The task: Wherever a line of the listing holds the string "Switch", copy that line.

Records for this exercise:
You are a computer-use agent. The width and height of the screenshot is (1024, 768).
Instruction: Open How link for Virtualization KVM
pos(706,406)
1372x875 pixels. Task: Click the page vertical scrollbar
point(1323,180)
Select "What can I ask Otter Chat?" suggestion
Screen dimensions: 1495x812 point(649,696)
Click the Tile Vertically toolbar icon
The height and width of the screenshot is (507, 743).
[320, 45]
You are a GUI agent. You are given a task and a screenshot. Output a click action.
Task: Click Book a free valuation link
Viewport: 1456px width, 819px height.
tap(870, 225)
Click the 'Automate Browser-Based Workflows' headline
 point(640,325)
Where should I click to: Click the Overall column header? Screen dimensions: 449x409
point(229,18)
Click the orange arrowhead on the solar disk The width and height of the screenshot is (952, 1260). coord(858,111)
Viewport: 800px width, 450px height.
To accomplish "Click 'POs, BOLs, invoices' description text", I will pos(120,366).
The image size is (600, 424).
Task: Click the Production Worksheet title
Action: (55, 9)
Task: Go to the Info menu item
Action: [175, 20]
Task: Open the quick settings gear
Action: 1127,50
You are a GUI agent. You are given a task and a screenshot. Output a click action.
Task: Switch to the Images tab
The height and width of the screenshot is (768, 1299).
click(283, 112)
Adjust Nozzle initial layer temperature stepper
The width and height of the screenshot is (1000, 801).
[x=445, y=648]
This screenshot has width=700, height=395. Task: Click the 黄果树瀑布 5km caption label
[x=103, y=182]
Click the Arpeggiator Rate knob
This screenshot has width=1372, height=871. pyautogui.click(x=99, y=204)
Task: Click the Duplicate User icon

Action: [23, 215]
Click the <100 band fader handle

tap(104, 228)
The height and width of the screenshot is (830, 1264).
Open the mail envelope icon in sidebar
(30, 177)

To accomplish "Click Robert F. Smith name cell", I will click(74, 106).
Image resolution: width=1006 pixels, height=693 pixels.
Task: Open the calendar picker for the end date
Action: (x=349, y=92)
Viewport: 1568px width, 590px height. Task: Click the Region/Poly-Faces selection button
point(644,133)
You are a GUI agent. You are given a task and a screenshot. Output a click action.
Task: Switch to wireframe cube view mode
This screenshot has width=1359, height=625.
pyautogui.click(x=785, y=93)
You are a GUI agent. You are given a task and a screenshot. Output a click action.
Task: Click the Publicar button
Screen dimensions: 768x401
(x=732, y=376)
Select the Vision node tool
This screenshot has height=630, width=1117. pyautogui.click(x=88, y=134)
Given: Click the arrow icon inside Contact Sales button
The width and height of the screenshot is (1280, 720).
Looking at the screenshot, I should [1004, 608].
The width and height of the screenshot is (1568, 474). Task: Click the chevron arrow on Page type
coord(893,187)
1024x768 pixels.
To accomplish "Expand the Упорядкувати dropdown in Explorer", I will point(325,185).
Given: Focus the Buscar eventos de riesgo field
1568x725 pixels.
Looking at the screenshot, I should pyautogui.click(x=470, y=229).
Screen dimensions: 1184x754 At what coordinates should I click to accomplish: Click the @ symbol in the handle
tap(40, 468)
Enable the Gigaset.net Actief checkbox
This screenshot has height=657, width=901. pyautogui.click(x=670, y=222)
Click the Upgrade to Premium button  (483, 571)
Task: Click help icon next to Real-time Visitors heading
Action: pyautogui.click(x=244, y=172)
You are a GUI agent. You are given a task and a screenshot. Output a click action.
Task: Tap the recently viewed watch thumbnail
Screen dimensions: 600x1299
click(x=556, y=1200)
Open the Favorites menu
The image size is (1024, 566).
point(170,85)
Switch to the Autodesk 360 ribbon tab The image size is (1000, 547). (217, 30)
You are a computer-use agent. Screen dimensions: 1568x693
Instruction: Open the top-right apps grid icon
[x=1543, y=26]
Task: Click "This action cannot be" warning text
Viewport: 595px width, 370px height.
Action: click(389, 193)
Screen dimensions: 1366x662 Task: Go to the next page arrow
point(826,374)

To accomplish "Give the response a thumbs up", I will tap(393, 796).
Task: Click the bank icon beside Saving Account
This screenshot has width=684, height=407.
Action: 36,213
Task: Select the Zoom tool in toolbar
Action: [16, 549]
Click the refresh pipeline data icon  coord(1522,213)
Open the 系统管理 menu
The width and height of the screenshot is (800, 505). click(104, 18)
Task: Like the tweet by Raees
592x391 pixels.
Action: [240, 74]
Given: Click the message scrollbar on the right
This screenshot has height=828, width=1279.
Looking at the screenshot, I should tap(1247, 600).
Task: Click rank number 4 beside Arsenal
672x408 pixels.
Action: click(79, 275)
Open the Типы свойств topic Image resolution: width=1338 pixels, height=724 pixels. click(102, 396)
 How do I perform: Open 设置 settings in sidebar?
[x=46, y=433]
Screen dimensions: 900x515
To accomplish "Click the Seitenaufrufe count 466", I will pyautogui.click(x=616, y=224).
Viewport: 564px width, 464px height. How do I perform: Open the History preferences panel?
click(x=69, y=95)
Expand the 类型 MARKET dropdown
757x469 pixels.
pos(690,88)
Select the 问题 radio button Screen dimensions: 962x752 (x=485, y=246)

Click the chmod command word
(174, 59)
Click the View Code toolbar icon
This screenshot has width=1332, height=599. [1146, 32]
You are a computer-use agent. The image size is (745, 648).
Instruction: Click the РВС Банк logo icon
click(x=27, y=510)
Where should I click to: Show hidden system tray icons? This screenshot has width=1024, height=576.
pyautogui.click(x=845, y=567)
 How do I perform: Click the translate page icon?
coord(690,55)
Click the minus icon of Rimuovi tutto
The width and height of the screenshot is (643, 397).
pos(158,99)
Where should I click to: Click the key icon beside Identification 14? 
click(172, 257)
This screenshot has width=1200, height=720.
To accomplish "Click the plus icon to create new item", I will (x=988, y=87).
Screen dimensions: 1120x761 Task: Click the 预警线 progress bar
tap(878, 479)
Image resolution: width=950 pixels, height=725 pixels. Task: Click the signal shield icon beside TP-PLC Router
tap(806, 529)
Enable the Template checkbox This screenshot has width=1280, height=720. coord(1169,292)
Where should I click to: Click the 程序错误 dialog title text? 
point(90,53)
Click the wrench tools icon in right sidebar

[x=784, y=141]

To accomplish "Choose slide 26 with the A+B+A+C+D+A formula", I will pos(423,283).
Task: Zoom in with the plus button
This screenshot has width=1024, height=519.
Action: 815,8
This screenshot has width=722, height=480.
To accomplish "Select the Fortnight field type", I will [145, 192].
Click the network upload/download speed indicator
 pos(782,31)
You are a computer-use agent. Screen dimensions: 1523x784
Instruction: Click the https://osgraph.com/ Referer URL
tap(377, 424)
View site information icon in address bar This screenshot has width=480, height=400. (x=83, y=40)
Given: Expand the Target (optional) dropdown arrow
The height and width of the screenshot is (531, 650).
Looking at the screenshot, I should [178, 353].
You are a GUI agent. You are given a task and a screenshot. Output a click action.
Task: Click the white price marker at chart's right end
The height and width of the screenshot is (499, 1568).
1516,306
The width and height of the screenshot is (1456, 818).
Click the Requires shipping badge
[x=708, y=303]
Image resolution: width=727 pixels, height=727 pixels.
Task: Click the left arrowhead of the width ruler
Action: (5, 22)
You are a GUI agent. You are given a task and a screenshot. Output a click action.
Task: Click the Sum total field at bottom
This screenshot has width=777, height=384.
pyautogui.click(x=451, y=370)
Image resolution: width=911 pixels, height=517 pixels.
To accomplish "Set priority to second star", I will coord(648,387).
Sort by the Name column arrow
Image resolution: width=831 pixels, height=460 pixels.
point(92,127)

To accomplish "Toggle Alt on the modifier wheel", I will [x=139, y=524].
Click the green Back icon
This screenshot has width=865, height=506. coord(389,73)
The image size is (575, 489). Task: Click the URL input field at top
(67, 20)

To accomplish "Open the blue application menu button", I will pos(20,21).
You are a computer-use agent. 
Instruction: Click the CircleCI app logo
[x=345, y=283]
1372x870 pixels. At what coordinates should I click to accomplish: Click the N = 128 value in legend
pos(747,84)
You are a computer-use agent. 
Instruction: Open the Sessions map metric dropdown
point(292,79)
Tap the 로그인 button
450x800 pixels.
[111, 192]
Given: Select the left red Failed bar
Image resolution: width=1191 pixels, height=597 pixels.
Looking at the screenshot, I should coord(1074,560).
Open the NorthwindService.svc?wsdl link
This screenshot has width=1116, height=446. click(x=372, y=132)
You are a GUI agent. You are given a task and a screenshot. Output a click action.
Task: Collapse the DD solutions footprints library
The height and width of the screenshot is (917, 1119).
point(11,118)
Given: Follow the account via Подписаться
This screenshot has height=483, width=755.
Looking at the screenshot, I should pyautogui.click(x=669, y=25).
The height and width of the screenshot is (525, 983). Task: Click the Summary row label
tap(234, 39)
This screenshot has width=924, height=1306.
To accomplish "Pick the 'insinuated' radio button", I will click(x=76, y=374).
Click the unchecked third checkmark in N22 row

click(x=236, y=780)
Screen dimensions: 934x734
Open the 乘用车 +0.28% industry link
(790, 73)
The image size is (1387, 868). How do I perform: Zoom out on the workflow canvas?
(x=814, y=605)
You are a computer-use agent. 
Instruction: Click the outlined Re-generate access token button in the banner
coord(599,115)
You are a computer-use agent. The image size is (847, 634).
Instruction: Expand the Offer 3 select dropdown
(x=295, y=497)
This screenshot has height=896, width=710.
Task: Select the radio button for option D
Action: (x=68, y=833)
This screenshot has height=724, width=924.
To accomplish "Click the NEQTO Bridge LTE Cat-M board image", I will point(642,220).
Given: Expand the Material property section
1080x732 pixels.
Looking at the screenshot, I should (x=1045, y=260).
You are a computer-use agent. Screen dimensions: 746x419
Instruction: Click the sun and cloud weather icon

Written solution:
Task: Switch to the Images tab
Task: Switch to wireframe cube view mode
Switch to the Autodesk 360 ribbon tab The image size is (1000, 547). (217, 30)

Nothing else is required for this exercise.